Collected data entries
● ● ● ● ● ● ●
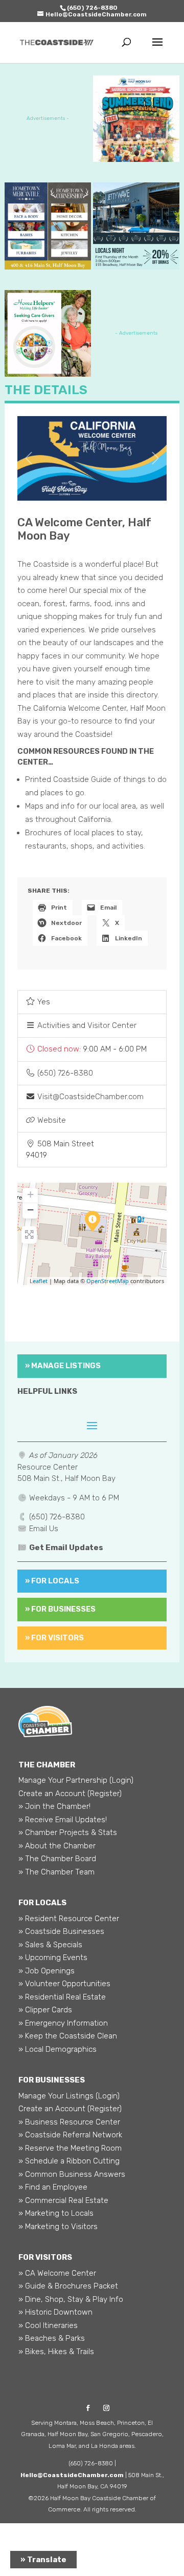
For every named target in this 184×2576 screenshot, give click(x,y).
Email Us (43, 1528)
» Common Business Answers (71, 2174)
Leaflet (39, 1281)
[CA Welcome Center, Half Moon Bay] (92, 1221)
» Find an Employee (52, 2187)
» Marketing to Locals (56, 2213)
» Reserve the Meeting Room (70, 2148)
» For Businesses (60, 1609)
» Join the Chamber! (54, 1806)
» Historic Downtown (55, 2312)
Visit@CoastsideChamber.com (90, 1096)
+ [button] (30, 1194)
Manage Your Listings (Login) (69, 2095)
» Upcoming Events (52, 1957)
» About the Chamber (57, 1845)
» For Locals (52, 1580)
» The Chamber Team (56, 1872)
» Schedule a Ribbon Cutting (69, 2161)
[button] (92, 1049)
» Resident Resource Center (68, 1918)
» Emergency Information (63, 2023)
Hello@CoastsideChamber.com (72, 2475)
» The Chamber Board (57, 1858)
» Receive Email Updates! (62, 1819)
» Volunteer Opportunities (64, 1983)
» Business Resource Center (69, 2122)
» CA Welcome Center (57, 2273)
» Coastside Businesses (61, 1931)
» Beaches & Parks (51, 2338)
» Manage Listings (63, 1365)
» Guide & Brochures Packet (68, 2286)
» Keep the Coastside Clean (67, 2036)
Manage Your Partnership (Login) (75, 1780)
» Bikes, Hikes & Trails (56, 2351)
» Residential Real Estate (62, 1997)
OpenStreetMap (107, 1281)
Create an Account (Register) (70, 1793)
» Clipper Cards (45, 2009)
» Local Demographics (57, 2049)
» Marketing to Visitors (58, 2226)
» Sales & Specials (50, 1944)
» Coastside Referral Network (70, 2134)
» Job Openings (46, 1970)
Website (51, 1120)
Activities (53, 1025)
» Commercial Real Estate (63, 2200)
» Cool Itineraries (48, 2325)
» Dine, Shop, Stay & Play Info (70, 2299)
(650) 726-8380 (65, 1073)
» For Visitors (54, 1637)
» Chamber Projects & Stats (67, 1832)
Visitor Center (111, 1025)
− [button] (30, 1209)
● ● ● ● ● ● ●
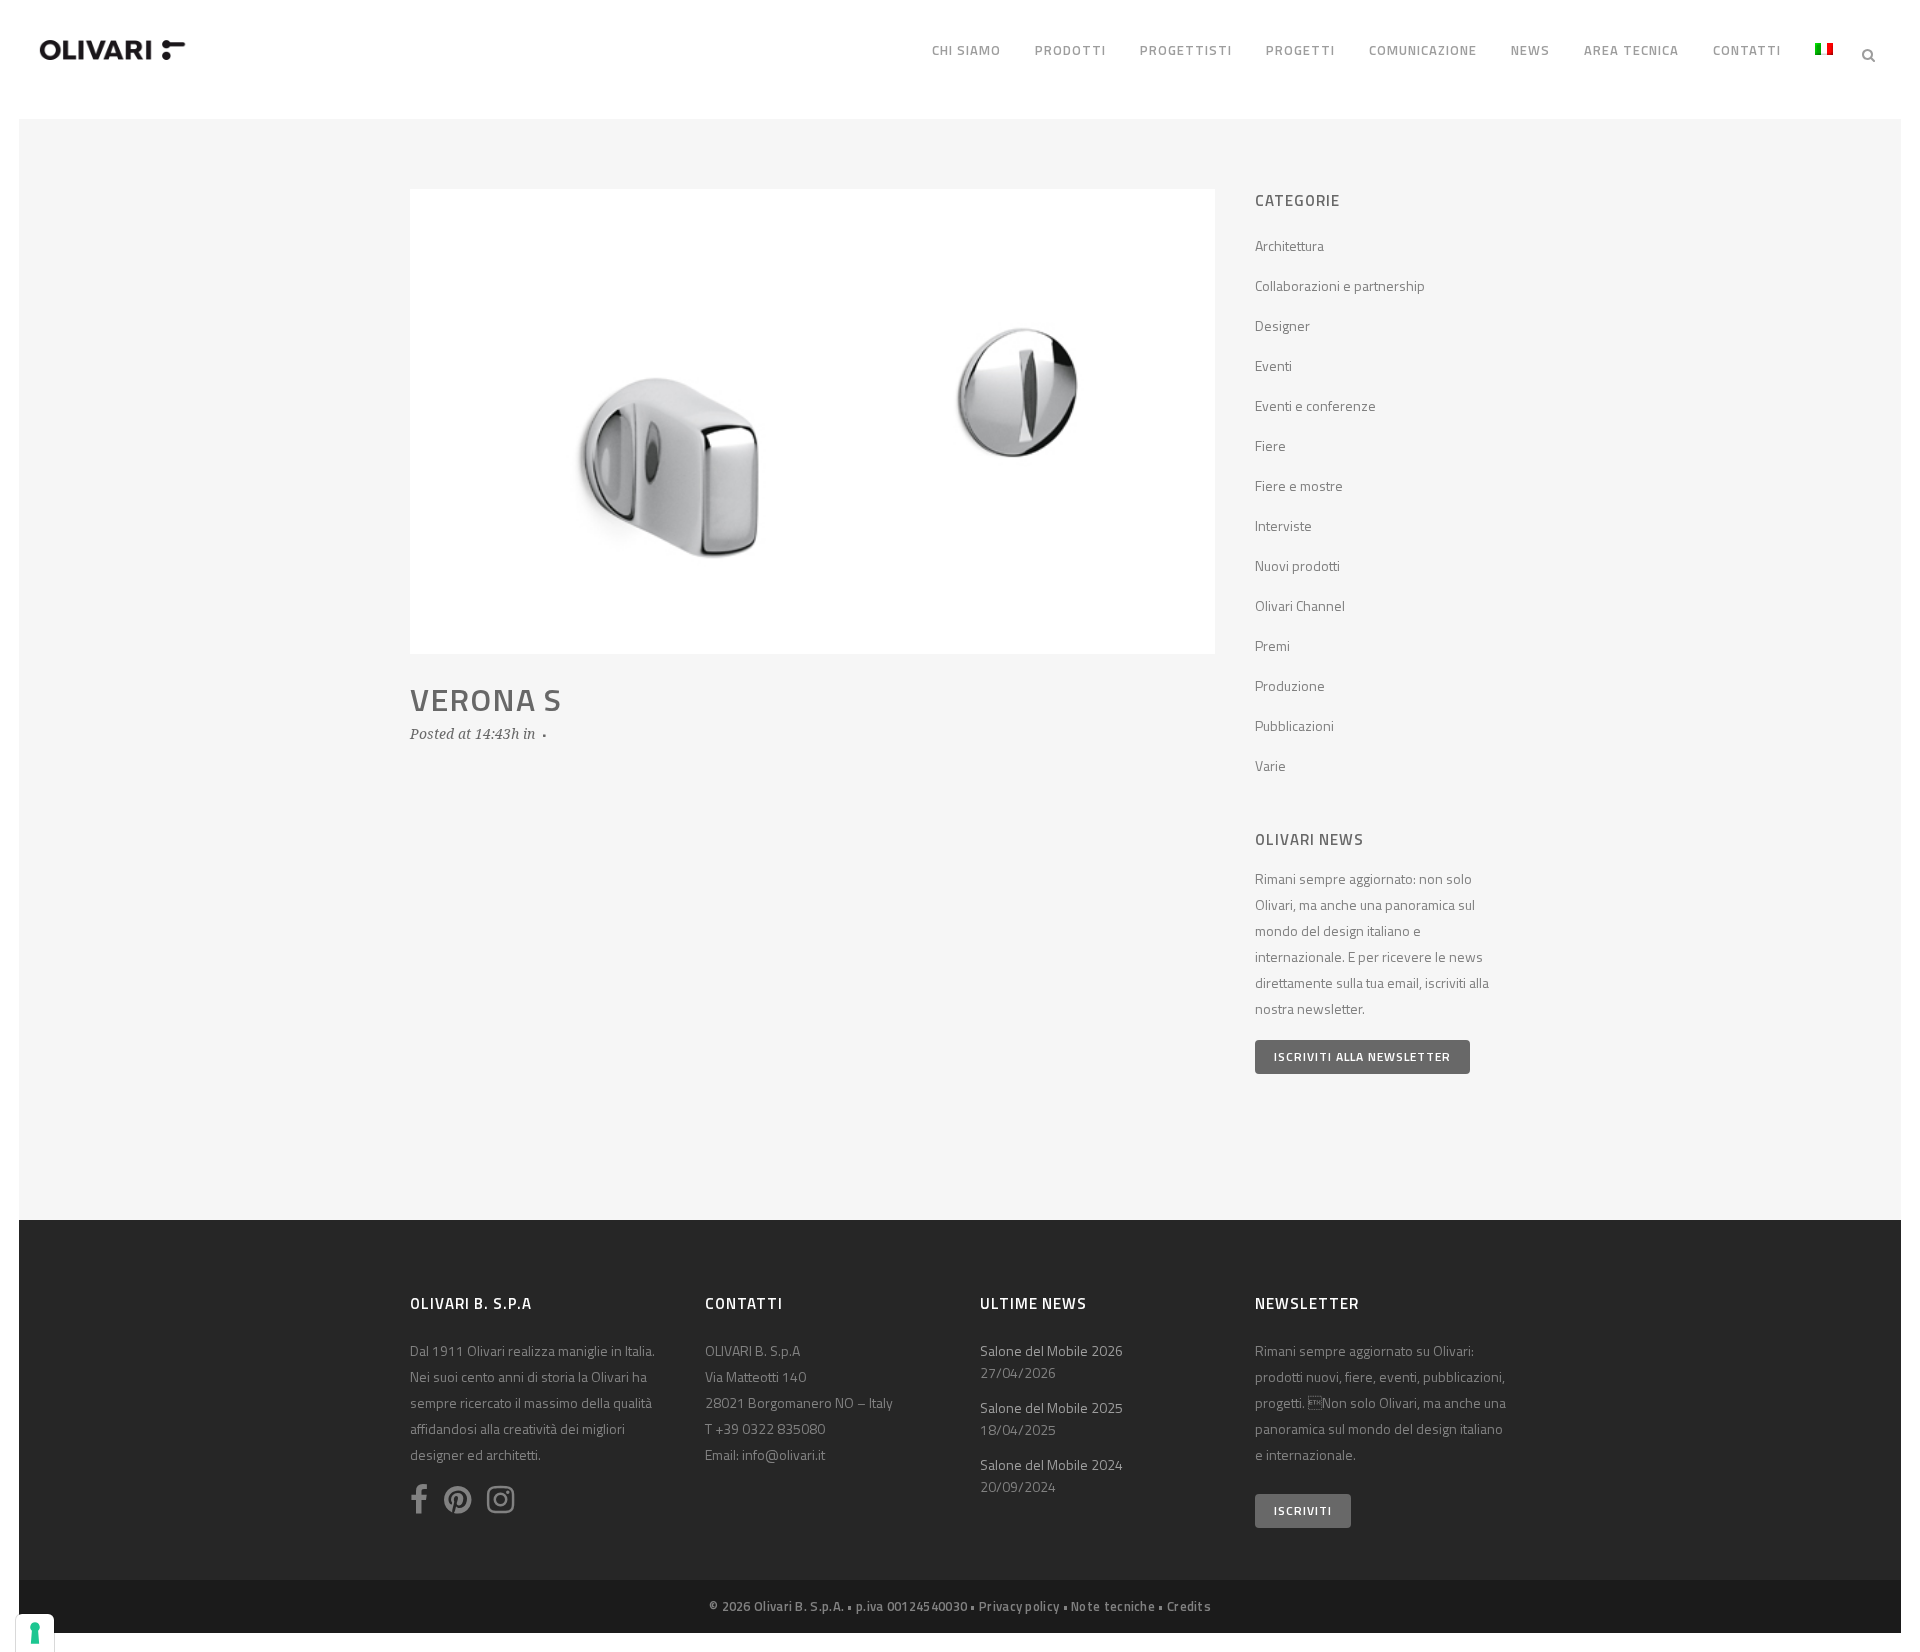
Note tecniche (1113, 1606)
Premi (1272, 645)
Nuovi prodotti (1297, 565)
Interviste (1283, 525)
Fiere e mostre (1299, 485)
● ● ● ● ● ● ●
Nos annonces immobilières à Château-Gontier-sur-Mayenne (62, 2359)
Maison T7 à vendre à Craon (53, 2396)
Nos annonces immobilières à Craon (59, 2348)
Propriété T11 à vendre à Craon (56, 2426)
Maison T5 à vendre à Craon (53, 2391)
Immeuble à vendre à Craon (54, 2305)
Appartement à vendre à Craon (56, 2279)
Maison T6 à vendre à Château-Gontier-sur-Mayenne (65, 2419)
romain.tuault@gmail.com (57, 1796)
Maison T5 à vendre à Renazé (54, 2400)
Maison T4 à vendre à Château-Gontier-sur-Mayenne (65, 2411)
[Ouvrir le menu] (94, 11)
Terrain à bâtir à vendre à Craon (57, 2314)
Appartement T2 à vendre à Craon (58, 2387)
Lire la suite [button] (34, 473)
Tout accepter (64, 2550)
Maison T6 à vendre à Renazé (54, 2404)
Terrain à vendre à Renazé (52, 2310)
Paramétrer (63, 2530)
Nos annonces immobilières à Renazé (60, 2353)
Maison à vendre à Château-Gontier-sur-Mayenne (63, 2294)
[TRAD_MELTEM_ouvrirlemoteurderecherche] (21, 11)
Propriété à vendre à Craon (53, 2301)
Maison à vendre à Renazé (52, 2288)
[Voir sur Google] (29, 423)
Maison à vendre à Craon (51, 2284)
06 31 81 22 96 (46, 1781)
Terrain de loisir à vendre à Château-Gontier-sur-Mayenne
● ● ● ● ● ● ●
The entries above hold the needed span. Transcribe exactly the lines from the one with "Board (57, 1858)" to the one with "Listings (63, 1365)", both included.

**Answer to the exercise**
» The Chamber Board (57, 1858)
» Receive Email Updates! (62, 1819)
» Volunteer Opportunities (64, 1983)
» Business Resource Center (69, 2122)
» CA Welcome Center (57, 2273)
» Coastside Businesses (61, 1931)
» Beaches & Parks (51, 2338)
» Manage Listings (63, 1365)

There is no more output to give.